_Task_: Transcribe each entry in full, and leave the images out.

━━━ Data ━━━

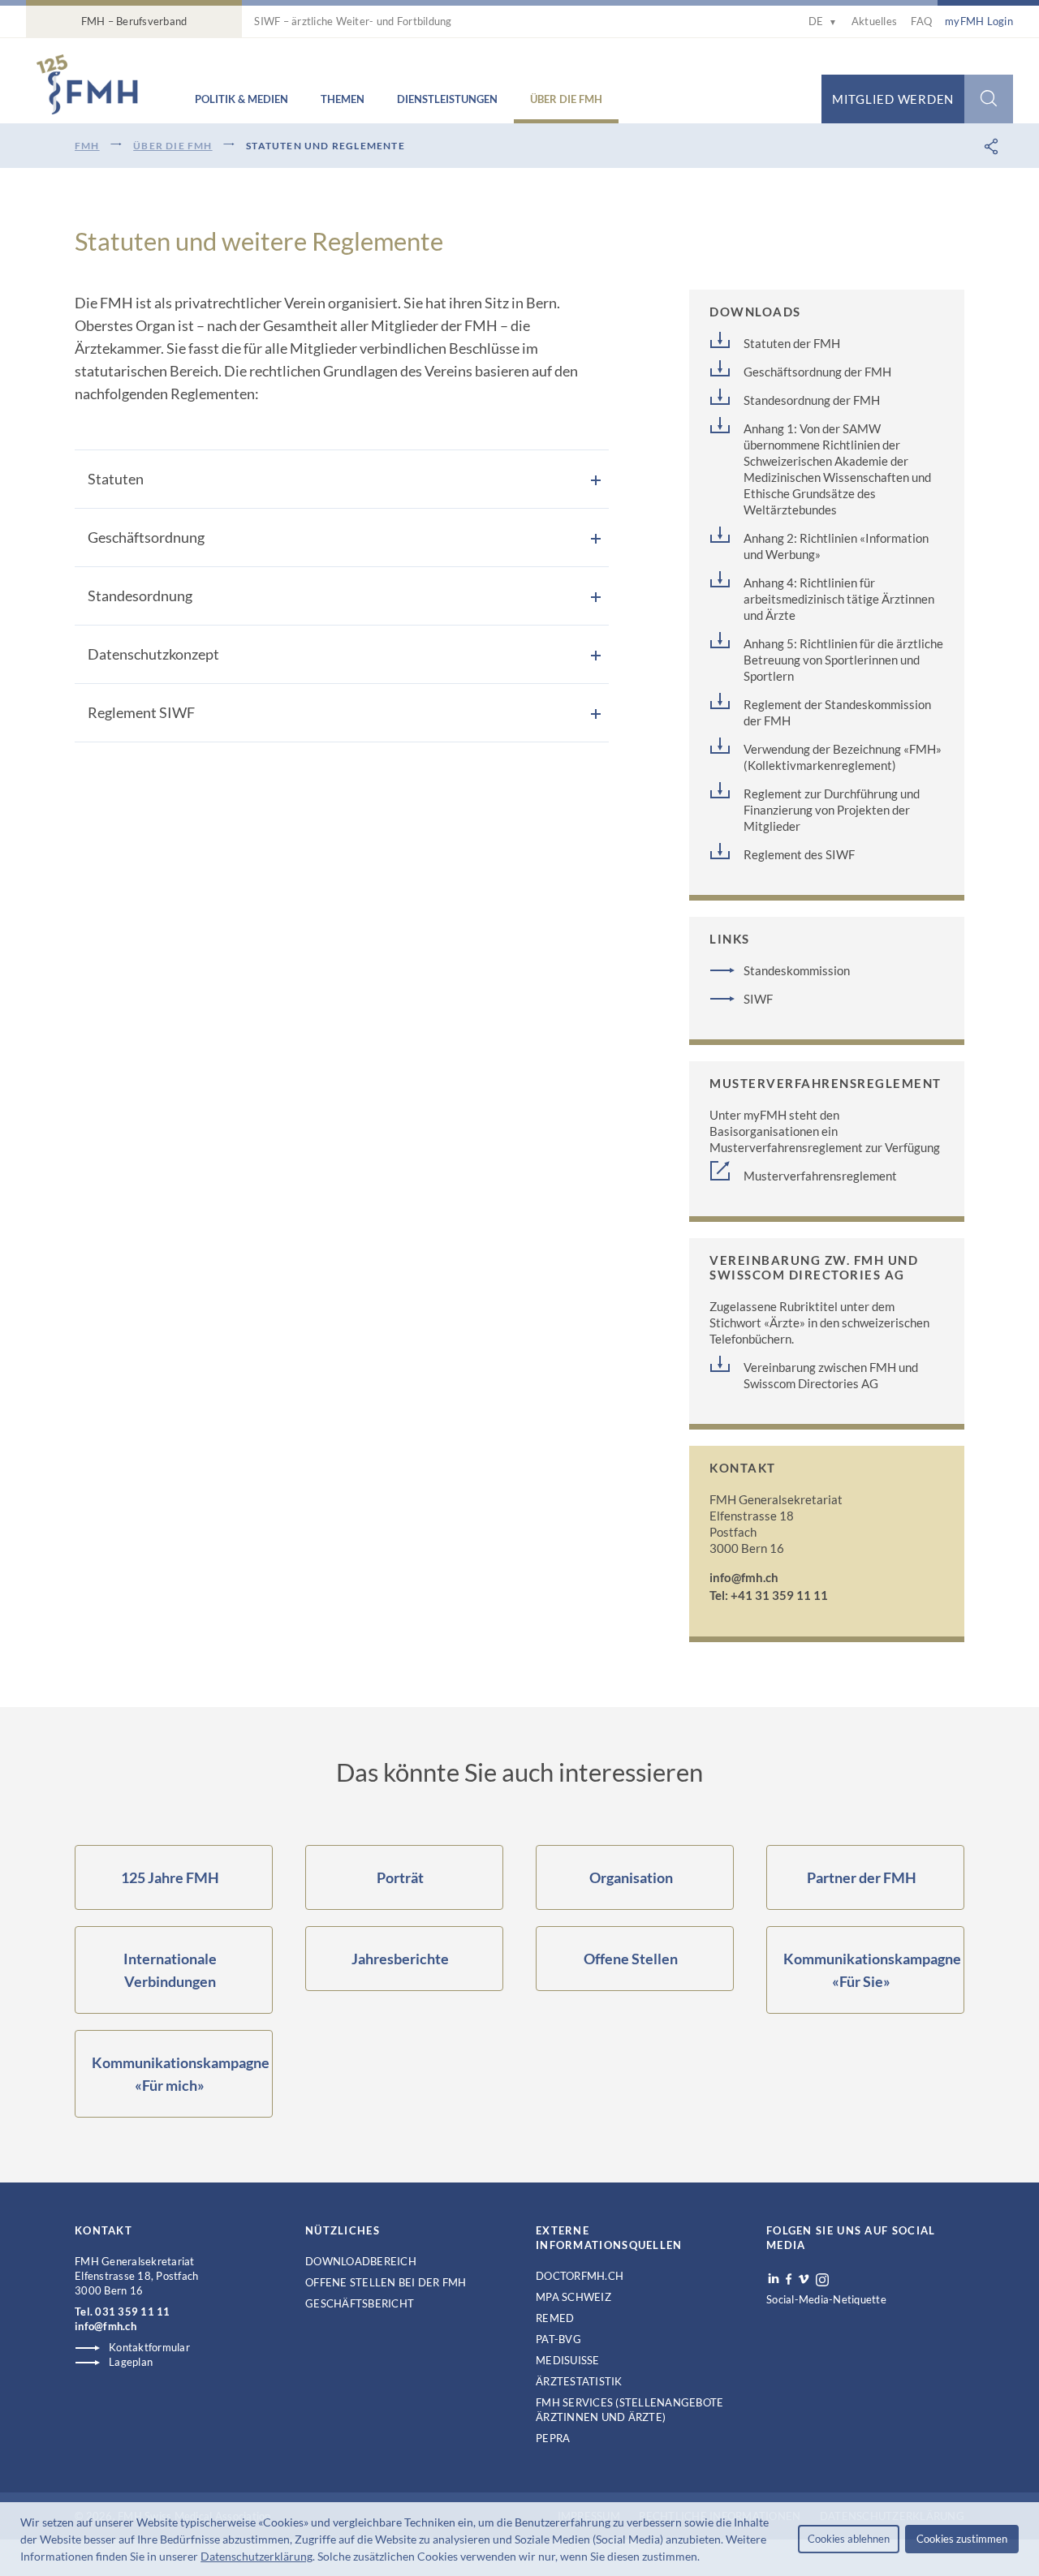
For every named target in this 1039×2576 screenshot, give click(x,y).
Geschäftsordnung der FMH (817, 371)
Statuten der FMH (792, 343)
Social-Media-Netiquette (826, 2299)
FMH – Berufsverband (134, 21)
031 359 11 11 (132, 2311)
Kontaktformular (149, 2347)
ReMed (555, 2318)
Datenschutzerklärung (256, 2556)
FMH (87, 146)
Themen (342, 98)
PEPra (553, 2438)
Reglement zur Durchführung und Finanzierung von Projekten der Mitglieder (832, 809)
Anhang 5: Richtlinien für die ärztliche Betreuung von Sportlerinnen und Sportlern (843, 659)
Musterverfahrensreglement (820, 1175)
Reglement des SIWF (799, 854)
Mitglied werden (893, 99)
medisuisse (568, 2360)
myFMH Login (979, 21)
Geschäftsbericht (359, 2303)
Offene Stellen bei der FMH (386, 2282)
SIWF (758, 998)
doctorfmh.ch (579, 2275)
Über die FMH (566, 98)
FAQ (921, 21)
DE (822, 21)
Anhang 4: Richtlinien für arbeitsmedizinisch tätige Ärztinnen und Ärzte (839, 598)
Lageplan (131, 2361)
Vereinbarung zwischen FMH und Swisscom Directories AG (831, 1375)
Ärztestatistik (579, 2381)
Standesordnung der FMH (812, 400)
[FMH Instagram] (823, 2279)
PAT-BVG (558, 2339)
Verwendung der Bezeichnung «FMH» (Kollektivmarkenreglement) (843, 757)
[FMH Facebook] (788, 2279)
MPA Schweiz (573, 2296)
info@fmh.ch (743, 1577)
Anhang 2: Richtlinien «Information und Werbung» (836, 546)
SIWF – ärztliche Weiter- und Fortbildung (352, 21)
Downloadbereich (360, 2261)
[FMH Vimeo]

━━━

_Solution to the problem_:
For every named target in this 1039×2576 screenshot, give click(x,y).
Geschäftsordnung der FMH (817, 371)
Statuten der FMH (792, 343)
Social-Media-Netiquette (826, 2299)
FMH – Berufsverband (134, 21)
031 359 11 11 (132, 2311)
Kontaktformular (149, 2347)
ReMed (555, 2318)
Datenschutzerklärung (256, 2556)
FMH (87, 146)
Themen (342, 98)
PEPra (553, 2438)
Reglement zur Durchführung und Finanzierung von Projekten der Mitglieder (832, 809)
Anhang 5: Richtlinien für die ärztliche Betreuung von Sportlerinnen und Sportlern (843, 659)
Musterverfahrensreglement (820, 1175)
Reglement des SIWF (799, 854)
Mitglied werden (893, 99)
medisuisse (568, 2360)
myFMH Login (979, 21)
Geschäftsbericht (359, 2303)
Offene Stellen bei der FMH (386, 2282)
SIWF (758, 998)
doctorfmh.ch (579, 2275)
Über die FMH (566, 98)
FAQ (921, 21)
DE (822, 21)
Anhang 4: Richtlinien für arbeitsmedizinisch tätige Ärztinnen und Ärzte (839, 598)
Lageplan (131, 2361)
Vereinbarung zwischen FMH und Swisscom Directories AG (831, 1375)
Ärztestatistik (579, 2381)
Standesordnung der FMH (812, 400)
[FMH Instagram] (823, 2279)
PAT-BVG (558, 2339)
Verwendung der Bezeichnung «FMH» (Kollektivmarkenreglement) (843, 757)
[FMH Facebook] (788, 2279)
MPA Schweiz (573, 2296)
info@fmh.ch (743, 1577)
Anhang 2: Richtlinien «Information und Werbung» (836, 546)
SIWF – ärztliche Weiter- und Fortbildung (352, 21)
Downloadbereich (360, 2261)
[FMH Vimeo]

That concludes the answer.